Using the information:
1: Do these statements agree with the opinion piece on community schools? Answer yes or no for each and quote the words of the piece that decide it.
(a) At least 8,000 American public schools identify as community schools.
(b) City Connects integrates student support services in more than 250 urban schools.
(c) The shift to community schooling can happen overnight.
2: Could you return the part of the opinion piece on community schools starting with "OPINION: To the" and going on through "the right time.", copied exactly?
3: What common features of successful community schools have researchers reached consensus on, according to the opinion piece on community schools? List all of them.

OPINION: To the rescue — The schools we need now are community schools
When America’s schools shut down in mid-March as a result of Covid-19 and transitioned to some form of remote learning, the nation’s community schools responded rapidly. That’s because these schools already had strong existing relationships with providers of community resources, both public and private.
At least 8,000 American public schools identify as community schools, meaning that they work in well-planned partnerships with local organizations that offer resources like medical, dental and mental health services; before- and after-school programs; and housing and employment assistance to parents. These partners are integrated into the life of the school, both through formal mechanisms and through informal day-to-day contact, which means they can get the right services to the right students at the right time.
City Connects, an organization that integrates student support services in more than 150 urban schools, saw the coronavirus pandemic highlight its value.
“Having a systemic and systematic strategy for supporting every student made a huge difference when Covid closed the curtain,” said Mary Walsh, executive director of City Connects, an organization based at Boston College. “We were able to avoid ‘random acts of student support’ and to ensure that every student had their needs met and their strengths supported.”
School leaders who might want to pursue this strategy in the wake of the pandemic should know that the shift to community schooling cannot happen overnight, but there are models to emulate and people who can help. For example, the nonprofit organization Children’s Aid partners with 19 local public schools in New York City and operates the National Center for Community Schools. Its seasoned staff assists schools and districts in other areas to adapt the community school strategy to their specific local contexts.
And researchers have reached consensus on the common features found in different types of successful community schools: integrated student supports; expanded learning time and opportunities; family and community engagement; and collaborative leadership and practice.
“We were able to avoid ‘random acts of student support’ and to ensure that every student had their needs met and their strengths supported.”

Source data:

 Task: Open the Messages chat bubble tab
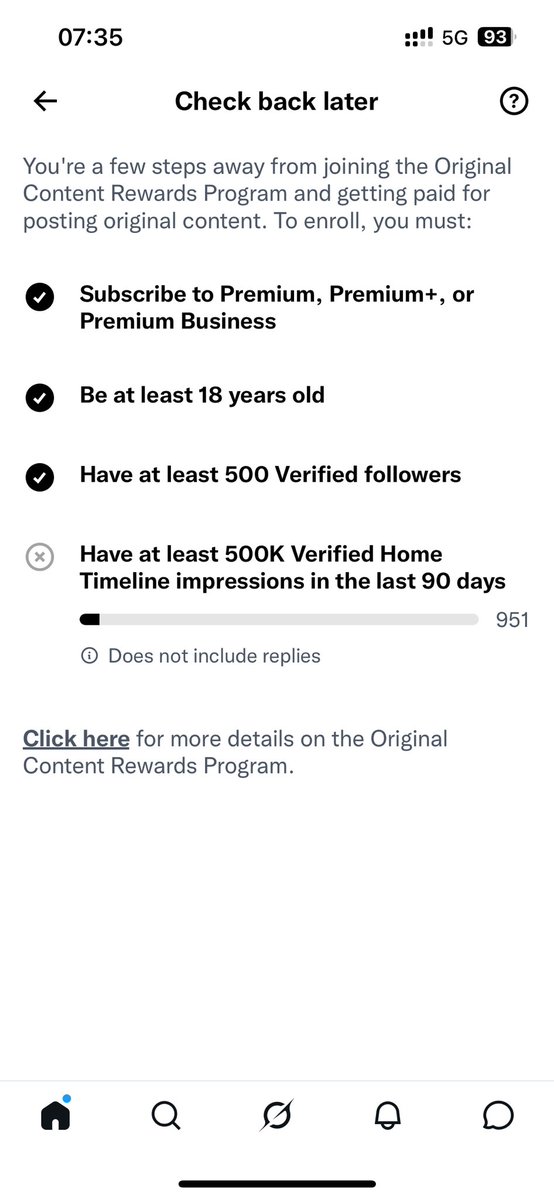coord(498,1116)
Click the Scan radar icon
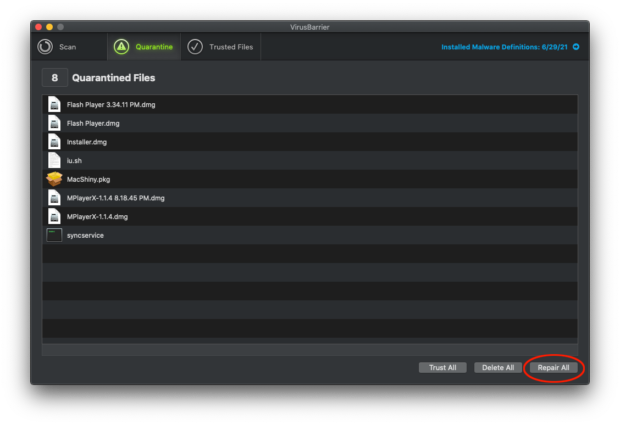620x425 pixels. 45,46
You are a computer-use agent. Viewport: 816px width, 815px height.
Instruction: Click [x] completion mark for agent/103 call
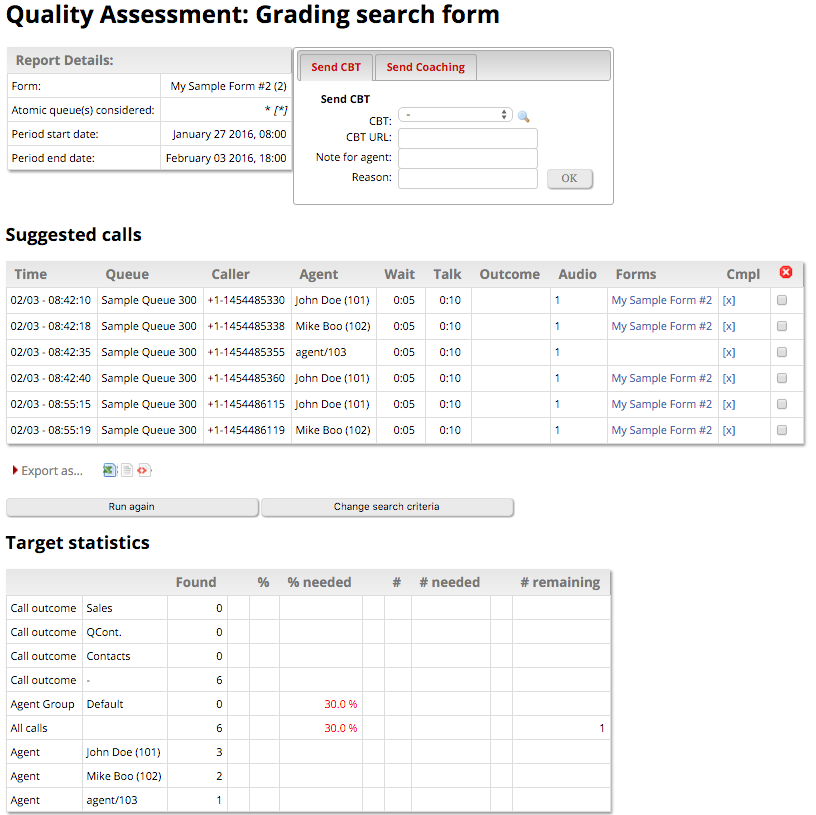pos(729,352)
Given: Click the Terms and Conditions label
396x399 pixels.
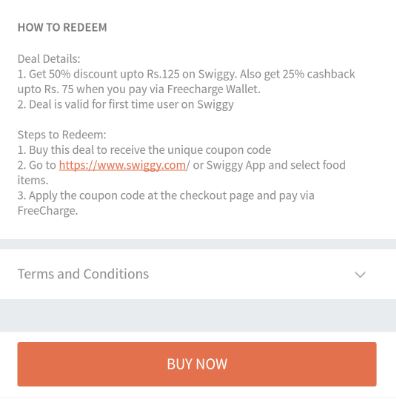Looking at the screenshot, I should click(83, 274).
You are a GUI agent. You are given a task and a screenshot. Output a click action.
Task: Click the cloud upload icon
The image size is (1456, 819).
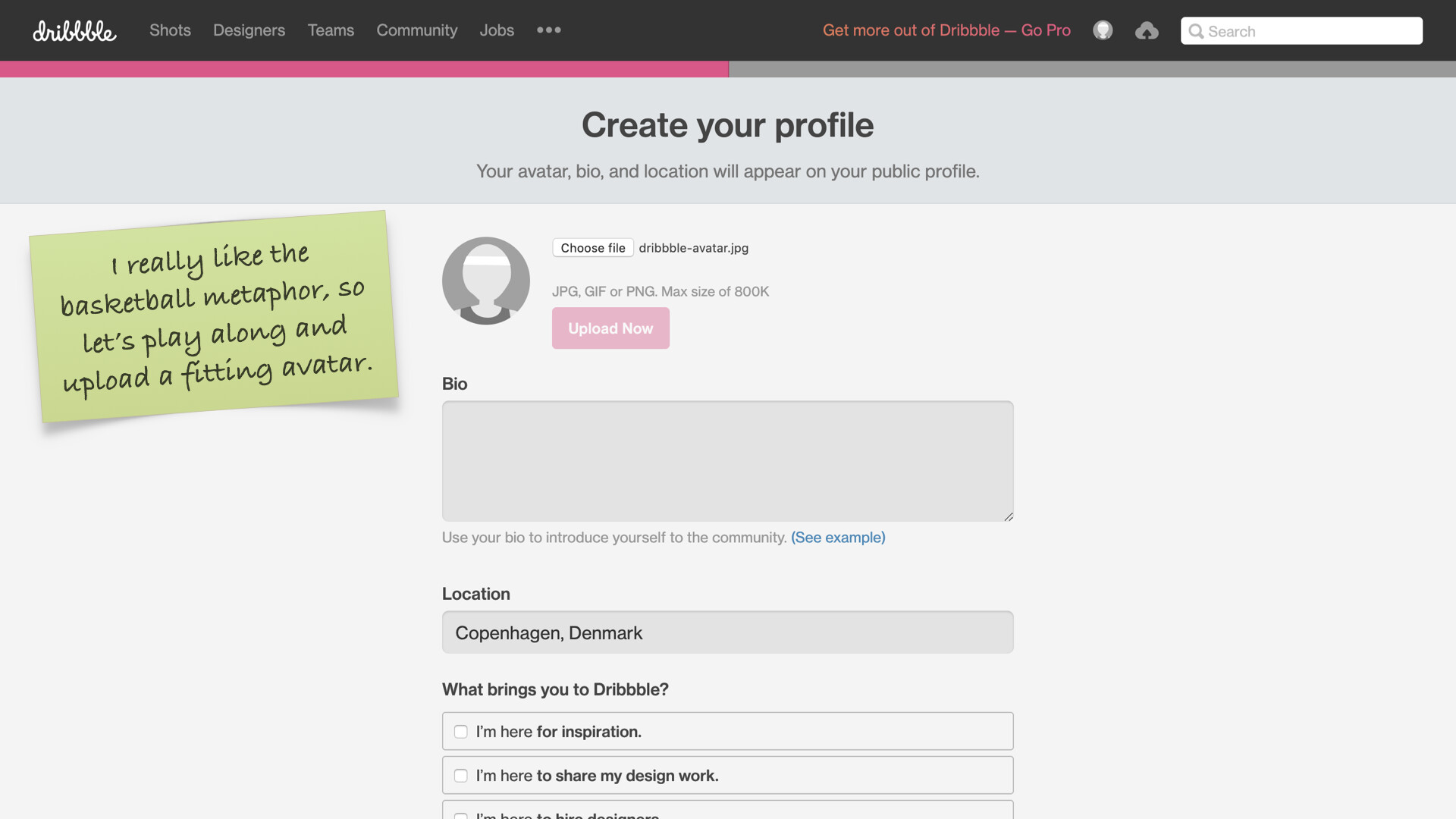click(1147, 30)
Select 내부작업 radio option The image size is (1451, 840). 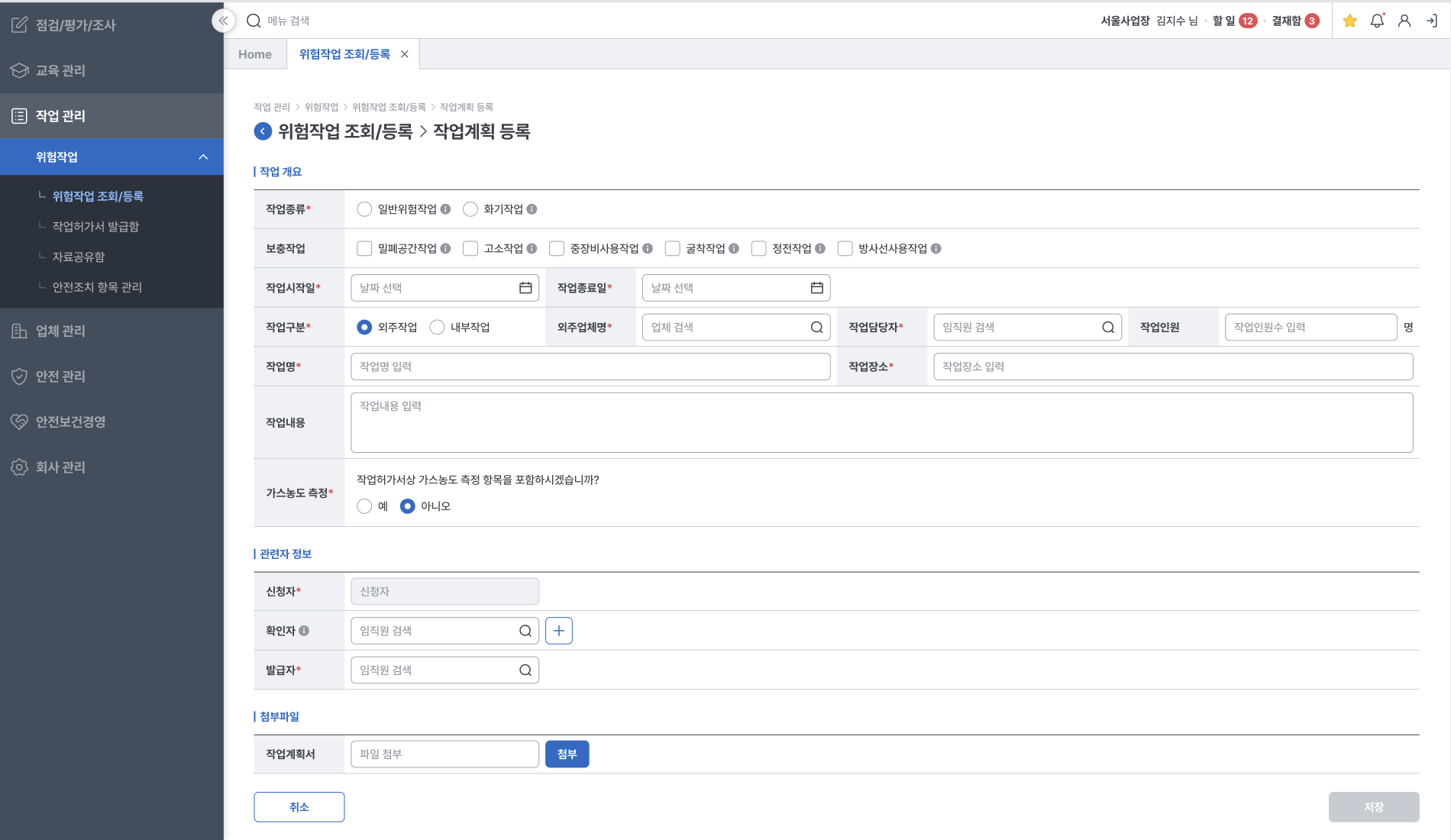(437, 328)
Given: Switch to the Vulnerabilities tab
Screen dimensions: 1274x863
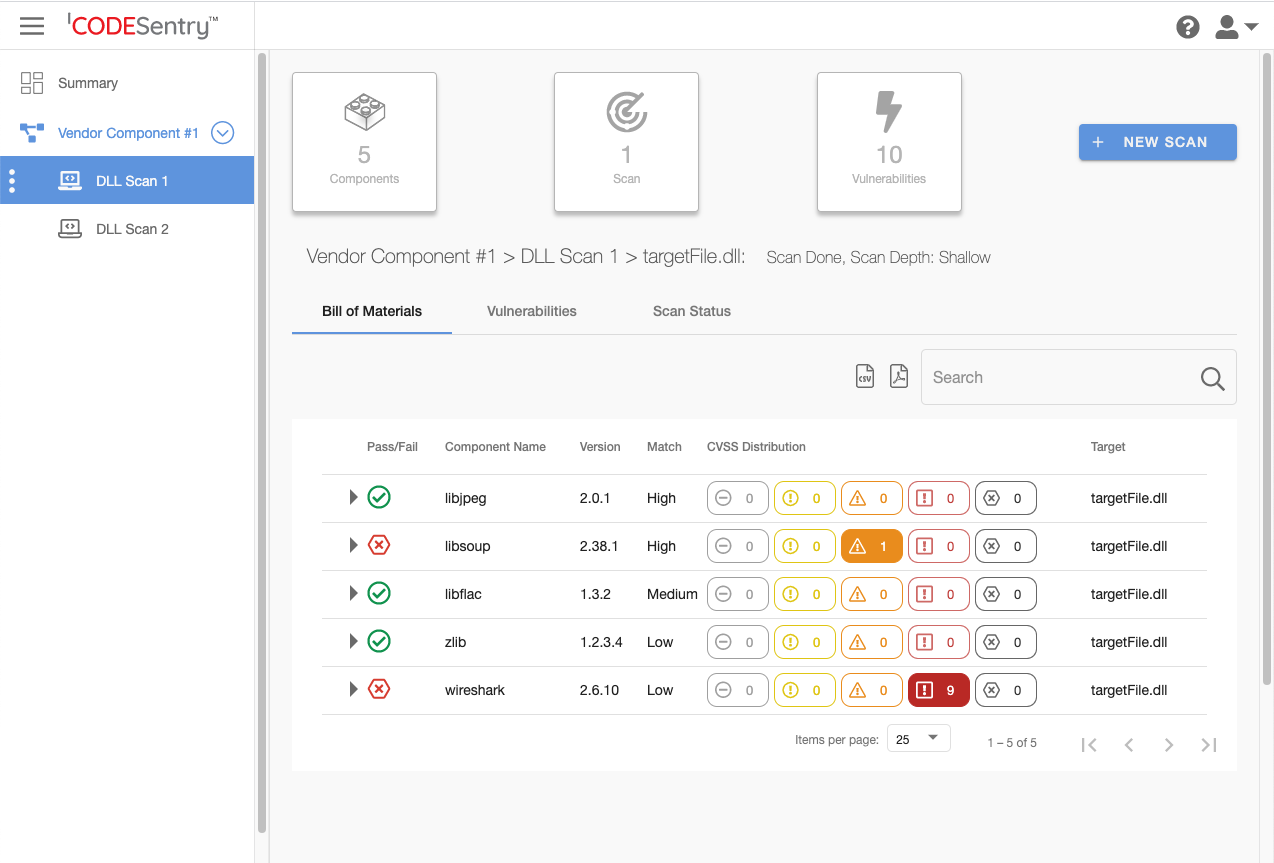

Replies:
1:
(a) Yes: "At least 8,000 American public schools identify as community schools"
(b) No: "integrates student support services in more than 150 urban schools"
(c) No: "the shift to community schooling cannot happen overnight"

2:
OPINION: To the rescue — The schools we need now are community schools
When America’s schools shut down in mid-March as a result of Covid-19 and transitioned to some form of remote learning, the nation’s community schools responded rapidly. That’s because these schools already had strong existing relationships with providers of community resources, both public and private.
At least 8,000 American public schools identify as community schools, meaning that they work in well-planned partnerships with local organizations that offer resources like medical, dental and mental health services; before- and after-school programs; and housing and employment assistance to parents. These partners are integrated into the life of the school, both through formal mechanisms and through informal day-to-day contact, which means they can get the right services to the right students at the right time.

3:
- integrated student supports
- expanded learning time and opportunities
- family and community engagement
- collaborative leadership and practice